Etiquette



DP Etiquette

First rule: Don't be a jackass.

Other rules: Do not attack or insult people you disagree with. Engage with facts, logic and beliefs. Out of respect for others, please provide some sources for the facts and truths you rely on if you are asked for that. If emotion is getting out of hand, get it back in hand. To limit dehumanizing people, don't call people or whole groups of people disrespectful names, e.g., stupid, dumb or liar. Insulting people is counterproductive to rational discussion. Insult makes people angry and defensive. All points of view are welcome, right, center, left and elsewhere. Just disagree, but don't be belligerent or reject inconvenient facts, truths or defensible reasoning.

Monday, January 10, 2022

China’s dictatorship is using social media to sow domestic disinformation

Prices the Chinese government pays for faking accounts

China is paying Chinese companies to create fake Facebook and Twitter accounts. Among other bad things, the accounts are used to deny brutalization of Chinese minorities and other citizens and to falsely claim that China is a democracy. The propaganda, lies and slanders are just as bad as those flowing from America’s neo-fascist radical right. The New York Times writes:
Flood global social media with fake accounts used to advance an authoritarian agenda. Make them look real and grow their numbers of followers. Seek out online critics of the state — and find out who they are and where they live.

China’s government has unleashed a global online campaign to burnish its image and undercut accusations of human rights abuses. Much of the effort takes place in the shadows, behind the guise of bot networks that generate automatic posts and hard-to-trace online personas.

Now, a new set of documents reviewed by The New York Times reveals in stark detail how Chinese officials tap private businesses to generate content on demand, draw followers, track critics and provide other services for information campaigns. That operation increasingly plays out on international platforms like Facebook and Twitter, which the Chinese government blocks at home.
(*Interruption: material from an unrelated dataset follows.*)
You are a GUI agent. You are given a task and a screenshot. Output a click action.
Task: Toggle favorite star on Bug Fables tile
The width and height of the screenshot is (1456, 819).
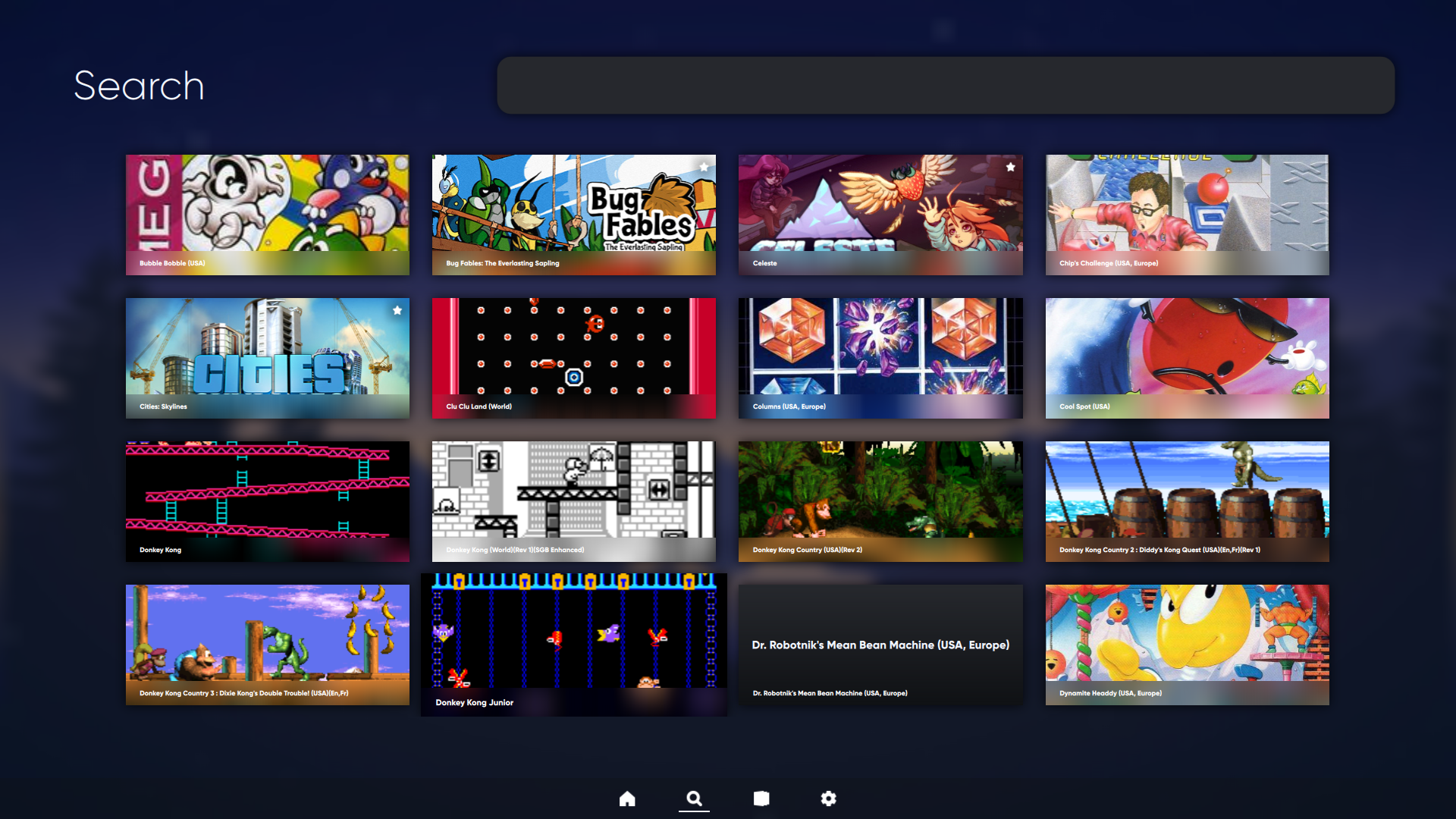click(x=704, y=167)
The documents, which were part of a request for bids from contractors, offer a rare glimpse into how China’s vast bureaucracy works to spread propaganda and to sculpt opinion on global social media. They were taken offline after The Times contacted the Chinese government about them. (that’s called building plausible deniability)

On May 21, a branch of the Shanghai police posted a notice online seeking bids from private contractors for what is known among Chinese officialdom as public opinion management. Officials have relied on tech contractors to help them keep up with domestic social media and actively shape public opinion via censorship and the dissemination of fake posts at home. Only recently have officials and the opinion management industry turned their attention beyond China.

Some of the services the government wants
in the fake account propaganda effort



The NYT goes on to note that Shanghai police want to be able to create hundreds of fake accounts on Twitter, Facebook and other major social media platforms quickly when a need arises. Apparently, officials want to be ready to release new accounts quickly to influence sensitive online discussions. Over the past two years, officialdom networks have been associated with an online surge in pro-China traffic and content. Government posts from usually support official government accounts or they attack social media users who criticize government policy. 

This is part of a shift in Chinese government tactics from brute force to be more subtle and quietly subversive. Part of the effort to quash dissent and criticism is a tactic called “touching the ground.” It amounts to use of fake accounts to try to find online critics who have been able to get around official barriers to disapproved content. In 2018, the government started arresting critics and forcing them to delete their online accounts.

Recently, the oppression campaign started targeting Chinese citizens living outside of China. The documents the NYT reviewed indicate that Chinese police want to discover the identities of people behind targeted accounts. Their users’ domestic connections to are traced back to people in mainland China. The thugs then threaten family members in China or detain overseas account holders after they return. Captured critics are required to delete posts or entire accounts. 

Chinese contractors are asked to produce dozens of fake videos each month and post them worldwide as part of what China calls its “battle of public opinion.”




This is part of what digital dictatorship will include from here on out. One can only wonder how effective social media is at spotting fake accounts and taking them down. Probably not very. It costs money to do that. Social media companies are there to boost profit, not to defend democracy or truth.